Professor Peter Lees said: “The great beauty of the scientific trials is that they strip out subjective, usually mistaken human assessments of a response to treatment, whether in animals or humans.
“Perhaps the most important lesson from this work, aside from being more questioning about the claims made for alternative medicines, is to disregard anyone who tells you a treatment must work because they or their pet got better on it. There’s a good chance they’re wrong. The only way to know is through controlled scientific trials.”

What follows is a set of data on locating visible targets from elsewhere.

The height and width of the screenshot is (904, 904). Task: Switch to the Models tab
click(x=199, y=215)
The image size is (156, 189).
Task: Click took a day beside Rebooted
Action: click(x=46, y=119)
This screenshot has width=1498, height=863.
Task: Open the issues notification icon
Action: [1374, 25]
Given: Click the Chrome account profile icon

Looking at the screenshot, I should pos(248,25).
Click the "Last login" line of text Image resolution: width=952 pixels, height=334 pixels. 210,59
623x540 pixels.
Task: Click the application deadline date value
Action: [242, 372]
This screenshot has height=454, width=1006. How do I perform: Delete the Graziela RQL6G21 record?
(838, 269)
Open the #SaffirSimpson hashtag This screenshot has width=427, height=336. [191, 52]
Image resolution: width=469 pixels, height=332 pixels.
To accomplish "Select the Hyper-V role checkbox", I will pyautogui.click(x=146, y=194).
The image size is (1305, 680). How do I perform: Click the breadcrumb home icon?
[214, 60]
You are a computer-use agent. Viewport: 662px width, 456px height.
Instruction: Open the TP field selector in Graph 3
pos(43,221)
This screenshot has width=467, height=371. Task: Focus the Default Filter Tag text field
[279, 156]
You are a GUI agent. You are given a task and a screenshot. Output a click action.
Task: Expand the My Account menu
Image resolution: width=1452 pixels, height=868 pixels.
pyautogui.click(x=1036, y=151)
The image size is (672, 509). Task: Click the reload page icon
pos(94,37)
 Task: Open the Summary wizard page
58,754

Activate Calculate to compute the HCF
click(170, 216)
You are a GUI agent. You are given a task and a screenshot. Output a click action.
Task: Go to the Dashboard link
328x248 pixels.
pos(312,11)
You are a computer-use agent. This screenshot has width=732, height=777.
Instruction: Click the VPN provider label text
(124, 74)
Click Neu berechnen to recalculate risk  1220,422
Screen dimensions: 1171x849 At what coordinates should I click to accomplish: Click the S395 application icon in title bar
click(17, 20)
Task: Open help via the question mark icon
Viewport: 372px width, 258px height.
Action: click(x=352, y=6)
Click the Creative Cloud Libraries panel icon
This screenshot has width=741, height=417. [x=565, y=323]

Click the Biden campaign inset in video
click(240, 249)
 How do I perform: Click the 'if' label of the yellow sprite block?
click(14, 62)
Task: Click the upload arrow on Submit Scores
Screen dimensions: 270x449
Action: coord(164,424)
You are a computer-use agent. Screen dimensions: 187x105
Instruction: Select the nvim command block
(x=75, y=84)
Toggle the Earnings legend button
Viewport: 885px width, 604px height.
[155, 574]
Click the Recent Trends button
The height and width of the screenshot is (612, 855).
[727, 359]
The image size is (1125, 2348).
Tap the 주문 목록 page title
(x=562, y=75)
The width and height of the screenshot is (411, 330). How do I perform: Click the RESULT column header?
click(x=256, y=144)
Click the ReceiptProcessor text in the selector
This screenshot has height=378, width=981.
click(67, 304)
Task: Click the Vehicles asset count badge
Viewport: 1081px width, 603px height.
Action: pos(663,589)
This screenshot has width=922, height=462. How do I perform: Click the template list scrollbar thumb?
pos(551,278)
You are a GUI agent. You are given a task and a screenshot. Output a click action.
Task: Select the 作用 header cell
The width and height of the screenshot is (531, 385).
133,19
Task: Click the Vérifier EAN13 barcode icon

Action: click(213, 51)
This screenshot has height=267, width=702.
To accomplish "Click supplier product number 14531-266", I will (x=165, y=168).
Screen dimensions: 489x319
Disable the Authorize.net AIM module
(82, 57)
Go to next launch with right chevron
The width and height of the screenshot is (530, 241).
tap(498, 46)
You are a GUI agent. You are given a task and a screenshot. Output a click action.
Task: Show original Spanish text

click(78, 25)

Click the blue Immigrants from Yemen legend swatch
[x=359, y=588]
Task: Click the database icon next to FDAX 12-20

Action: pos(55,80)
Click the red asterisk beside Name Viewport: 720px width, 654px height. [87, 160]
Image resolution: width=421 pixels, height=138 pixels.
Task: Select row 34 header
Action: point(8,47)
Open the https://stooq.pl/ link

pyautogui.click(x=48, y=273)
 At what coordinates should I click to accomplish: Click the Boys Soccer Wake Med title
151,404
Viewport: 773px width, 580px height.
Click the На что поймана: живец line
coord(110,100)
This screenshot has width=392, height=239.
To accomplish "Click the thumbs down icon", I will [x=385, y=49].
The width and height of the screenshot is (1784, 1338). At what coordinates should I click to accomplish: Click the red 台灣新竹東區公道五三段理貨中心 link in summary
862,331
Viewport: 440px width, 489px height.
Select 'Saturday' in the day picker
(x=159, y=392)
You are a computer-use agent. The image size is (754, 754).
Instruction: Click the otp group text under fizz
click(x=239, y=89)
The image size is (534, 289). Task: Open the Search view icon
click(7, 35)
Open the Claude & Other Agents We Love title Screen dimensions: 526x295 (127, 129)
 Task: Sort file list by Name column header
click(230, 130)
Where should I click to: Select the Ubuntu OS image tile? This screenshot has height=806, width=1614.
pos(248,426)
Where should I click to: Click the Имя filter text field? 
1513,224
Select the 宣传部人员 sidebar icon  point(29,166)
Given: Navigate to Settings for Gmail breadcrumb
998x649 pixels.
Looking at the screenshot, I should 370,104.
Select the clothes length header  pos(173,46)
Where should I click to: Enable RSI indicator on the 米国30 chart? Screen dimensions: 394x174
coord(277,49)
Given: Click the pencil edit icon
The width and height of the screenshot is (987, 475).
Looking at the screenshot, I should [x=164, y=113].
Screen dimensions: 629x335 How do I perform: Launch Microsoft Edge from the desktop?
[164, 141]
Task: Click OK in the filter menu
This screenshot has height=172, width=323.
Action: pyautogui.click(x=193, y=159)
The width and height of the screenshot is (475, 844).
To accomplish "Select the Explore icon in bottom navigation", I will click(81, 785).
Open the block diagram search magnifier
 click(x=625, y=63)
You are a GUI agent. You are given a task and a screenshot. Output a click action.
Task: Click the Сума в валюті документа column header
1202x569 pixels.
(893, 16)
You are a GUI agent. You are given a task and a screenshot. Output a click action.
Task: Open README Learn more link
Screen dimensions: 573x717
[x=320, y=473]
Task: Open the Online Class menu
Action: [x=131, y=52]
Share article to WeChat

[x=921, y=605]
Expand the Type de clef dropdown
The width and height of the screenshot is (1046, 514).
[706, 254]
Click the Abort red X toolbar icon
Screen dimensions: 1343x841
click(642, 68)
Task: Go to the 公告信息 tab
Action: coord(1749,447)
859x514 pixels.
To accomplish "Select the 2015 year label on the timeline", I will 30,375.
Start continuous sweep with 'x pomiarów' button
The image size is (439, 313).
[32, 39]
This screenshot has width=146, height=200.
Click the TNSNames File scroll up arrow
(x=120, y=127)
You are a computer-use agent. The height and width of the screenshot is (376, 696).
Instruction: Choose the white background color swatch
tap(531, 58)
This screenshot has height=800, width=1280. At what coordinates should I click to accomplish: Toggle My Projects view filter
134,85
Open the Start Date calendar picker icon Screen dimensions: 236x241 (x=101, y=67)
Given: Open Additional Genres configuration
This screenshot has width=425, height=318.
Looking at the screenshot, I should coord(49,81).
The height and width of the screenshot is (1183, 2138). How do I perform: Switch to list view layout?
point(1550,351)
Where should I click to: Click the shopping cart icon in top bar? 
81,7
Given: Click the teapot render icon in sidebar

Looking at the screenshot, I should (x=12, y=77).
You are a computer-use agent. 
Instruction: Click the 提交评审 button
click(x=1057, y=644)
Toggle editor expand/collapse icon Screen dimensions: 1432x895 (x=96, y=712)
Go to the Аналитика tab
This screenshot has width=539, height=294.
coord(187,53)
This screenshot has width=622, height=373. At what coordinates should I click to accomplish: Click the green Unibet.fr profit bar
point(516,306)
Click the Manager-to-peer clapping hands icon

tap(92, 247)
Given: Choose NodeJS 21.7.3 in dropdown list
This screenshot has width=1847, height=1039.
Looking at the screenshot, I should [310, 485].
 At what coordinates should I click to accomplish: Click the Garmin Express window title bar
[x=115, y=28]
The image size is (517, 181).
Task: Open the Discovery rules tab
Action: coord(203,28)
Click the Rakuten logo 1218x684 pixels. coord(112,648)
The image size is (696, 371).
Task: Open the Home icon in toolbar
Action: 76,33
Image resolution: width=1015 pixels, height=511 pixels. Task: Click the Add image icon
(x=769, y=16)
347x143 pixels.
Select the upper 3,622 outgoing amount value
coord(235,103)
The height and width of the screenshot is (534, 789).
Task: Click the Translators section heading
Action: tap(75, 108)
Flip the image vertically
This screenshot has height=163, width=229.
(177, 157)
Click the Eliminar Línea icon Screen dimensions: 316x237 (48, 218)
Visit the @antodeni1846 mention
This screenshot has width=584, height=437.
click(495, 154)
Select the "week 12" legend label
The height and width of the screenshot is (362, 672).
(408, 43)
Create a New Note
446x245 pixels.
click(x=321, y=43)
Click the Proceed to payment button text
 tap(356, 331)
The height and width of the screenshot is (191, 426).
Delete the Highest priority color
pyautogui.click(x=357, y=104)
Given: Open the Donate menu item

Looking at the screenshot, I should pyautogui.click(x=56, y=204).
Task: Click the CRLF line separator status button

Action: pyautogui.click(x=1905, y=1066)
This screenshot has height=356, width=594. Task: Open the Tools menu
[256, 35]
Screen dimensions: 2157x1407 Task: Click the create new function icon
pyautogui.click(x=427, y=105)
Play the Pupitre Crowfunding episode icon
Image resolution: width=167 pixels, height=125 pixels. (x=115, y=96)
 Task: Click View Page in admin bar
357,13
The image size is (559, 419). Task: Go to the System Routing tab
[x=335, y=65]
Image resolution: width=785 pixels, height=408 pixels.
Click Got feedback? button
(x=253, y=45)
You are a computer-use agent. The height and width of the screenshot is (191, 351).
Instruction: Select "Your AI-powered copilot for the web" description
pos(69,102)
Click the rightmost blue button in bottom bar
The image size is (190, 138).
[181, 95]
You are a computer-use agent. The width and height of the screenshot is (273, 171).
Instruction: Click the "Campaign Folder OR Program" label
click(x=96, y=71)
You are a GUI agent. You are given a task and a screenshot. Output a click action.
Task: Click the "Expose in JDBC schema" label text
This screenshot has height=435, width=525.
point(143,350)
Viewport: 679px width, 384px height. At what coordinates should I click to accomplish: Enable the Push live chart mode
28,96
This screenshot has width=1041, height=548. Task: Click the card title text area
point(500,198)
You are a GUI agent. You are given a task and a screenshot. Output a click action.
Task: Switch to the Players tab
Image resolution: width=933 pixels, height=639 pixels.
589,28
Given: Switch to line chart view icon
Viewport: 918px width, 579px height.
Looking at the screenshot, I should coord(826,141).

Although the work carried out by these veterinary surgeons focuses on the use of alternative medicine in animals, it reveals errors in thinking which have an important application in human medicine, particularly for patients suffering chronic and variable diseases.
Arlo Guthrie, Editor of VetSurgeon.org, the online community for veterinary surgeons said: “Animals don’t have a choice about what medication they take, nor can they experience the placebo effect. That makes this new book and research even more important, because the authors are able to focus on one simple question, uncomplicated by placebo, vested interest or conspiracy theories: does it work?
“When it comes alternative medicine, the book and the paper conclude that the answer is a resounding ‘no’.”